◆ EXERCISE OBJECTIVE ◆
Please copy exactly the lines from the top of the data through the line containing "959x465 pixels.", and nothing else.
*** SUPPLIED MATERIAL ***
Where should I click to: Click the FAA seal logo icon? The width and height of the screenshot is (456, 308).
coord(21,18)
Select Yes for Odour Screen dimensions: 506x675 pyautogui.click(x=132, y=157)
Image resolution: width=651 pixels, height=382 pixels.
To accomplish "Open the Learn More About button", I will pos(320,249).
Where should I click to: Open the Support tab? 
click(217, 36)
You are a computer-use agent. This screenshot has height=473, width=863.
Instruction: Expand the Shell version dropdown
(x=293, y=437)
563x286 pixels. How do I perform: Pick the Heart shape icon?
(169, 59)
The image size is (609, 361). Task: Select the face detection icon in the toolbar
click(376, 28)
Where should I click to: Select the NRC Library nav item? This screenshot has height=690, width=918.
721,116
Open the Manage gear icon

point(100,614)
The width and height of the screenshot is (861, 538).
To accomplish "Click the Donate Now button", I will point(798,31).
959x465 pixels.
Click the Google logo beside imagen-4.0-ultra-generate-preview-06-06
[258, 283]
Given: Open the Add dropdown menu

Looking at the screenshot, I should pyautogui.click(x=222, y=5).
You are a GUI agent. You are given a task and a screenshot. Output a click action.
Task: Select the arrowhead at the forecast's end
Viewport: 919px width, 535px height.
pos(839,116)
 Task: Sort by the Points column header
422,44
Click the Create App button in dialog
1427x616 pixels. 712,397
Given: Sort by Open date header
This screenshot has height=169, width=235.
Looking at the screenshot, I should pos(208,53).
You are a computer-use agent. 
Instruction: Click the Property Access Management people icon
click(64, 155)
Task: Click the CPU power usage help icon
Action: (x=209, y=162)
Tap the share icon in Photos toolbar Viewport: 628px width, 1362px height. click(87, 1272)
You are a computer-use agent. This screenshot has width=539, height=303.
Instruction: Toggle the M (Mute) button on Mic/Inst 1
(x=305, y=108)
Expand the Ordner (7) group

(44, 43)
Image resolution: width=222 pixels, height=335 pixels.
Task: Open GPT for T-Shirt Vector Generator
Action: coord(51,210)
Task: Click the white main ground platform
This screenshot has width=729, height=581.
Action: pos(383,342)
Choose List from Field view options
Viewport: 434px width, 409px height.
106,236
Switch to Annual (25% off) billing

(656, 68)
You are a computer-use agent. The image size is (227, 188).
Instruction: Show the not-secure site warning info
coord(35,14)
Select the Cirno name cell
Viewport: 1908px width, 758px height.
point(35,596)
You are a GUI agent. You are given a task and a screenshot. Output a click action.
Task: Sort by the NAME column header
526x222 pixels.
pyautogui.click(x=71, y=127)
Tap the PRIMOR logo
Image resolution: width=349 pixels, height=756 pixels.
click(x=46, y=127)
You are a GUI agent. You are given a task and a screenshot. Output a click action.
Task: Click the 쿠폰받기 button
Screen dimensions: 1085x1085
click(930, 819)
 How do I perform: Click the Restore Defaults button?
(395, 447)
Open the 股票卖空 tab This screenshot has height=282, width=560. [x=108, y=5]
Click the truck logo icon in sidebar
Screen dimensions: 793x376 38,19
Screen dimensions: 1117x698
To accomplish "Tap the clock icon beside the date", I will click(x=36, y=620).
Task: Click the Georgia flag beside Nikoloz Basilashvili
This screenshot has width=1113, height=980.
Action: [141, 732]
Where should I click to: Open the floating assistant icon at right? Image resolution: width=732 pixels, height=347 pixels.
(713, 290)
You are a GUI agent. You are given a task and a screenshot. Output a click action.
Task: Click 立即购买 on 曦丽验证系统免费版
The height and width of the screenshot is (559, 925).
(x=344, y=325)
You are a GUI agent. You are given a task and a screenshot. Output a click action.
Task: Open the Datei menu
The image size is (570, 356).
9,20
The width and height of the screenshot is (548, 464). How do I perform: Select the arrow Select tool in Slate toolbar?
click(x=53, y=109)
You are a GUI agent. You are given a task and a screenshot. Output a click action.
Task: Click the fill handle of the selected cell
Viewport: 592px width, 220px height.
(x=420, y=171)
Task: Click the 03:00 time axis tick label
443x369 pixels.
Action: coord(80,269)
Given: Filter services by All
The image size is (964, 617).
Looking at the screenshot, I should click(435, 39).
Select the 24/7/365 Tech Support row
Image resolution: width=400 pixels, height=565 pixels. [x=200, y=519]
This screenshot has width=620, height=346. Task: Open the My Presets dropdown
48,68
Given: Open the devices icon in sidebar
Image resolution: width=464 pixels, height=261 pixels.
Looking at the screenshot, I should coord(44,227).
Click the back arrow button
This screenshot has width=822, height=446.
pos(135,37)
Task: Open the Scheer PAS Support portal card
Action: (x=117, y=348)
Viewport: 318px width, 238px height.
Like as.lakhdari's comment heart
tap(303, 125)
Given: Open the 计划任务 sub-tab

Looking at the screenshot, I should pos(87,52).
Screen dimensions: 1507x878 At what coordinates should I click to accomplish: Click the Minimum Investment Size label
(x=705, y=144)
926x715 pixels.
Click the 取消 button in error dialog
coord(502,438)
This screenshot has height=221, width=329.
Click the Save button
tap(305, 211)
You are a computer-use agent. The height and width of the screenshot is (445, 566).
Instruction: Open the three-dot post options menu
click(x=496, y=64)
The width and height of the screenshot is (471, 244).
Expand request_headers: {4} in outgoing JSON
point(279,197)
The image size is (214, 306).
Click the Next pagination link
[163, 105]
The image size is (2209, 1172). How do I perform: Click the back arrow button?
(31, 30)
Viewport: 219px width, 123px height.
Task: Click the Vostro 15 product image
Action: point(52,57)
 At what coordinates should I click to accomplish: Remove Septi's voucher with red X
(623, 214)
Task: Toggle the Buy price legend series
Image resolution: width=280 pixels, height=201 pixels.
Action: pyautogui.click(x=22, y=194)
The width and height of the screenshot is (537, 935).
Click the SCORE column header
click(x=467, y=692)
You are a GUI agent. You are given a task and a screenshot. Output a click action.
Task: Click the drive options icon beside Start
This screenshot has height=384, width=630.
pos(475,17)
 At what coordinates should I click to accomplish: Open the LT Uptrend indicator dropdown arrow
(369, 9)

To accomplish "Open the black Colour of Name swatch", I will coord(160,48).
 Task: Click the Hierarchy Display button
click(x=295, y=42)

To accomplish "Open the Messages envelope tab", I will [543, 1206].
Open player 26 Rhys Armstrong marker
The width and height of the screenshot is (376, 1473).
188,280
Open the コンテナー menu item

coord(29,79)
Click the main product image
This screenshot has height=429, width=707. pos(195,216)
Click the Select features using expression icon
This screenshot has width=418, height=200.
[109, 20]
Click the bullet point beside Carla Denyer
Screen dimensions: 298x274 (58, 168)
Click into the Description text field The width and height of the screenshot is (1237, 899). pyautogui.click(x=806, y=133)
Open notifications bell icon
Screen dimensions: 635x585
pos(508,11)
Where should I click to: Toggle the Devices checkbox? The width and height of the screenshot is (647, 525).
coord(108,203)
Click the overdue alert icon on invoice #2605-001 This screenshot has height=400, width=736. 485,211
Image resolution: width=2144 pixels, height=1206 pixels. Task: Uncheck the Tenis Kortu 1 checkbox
*** End of SUPPLIED MATERIAL ***
◆ WRITTEN RESPONSE ◆
Where should I click to: Click the FAA seal logo icon? The width and height of the screenshot is (456, 308).
coord(21,18)
Select Yes for Odour Screen dimensions: 506x675 pyautogui.click(x=132, y=157)
Image resolution: width=651 pixels, height=382 pixels.
To accomplish "Open the Learn More About button", I will pos(320,249).
Where should I click to: Open the Support tab? 
click(217, 36)
You are a computer-use agent. This screenshot has height=473, width=863.
Instruction: Expand the Shell version dropdown
(x=293, y=437)
563x286 pixels. How do I perform: Pick the Heart shape icon?
(169, 59)
The image size is (609, 361). Task: Select the face detection icon in the toolbar
click(376, 28)
Where should I click to: Select the NRC Library nav item? This screenshot has height=690, width=918.
721,116
Open the Manage gear icon

point(100,614)
The width and height of the screenshot is (861, 538).
To accomplish "Click the Donate Now button", I will point(798,31).
959x465 pixels.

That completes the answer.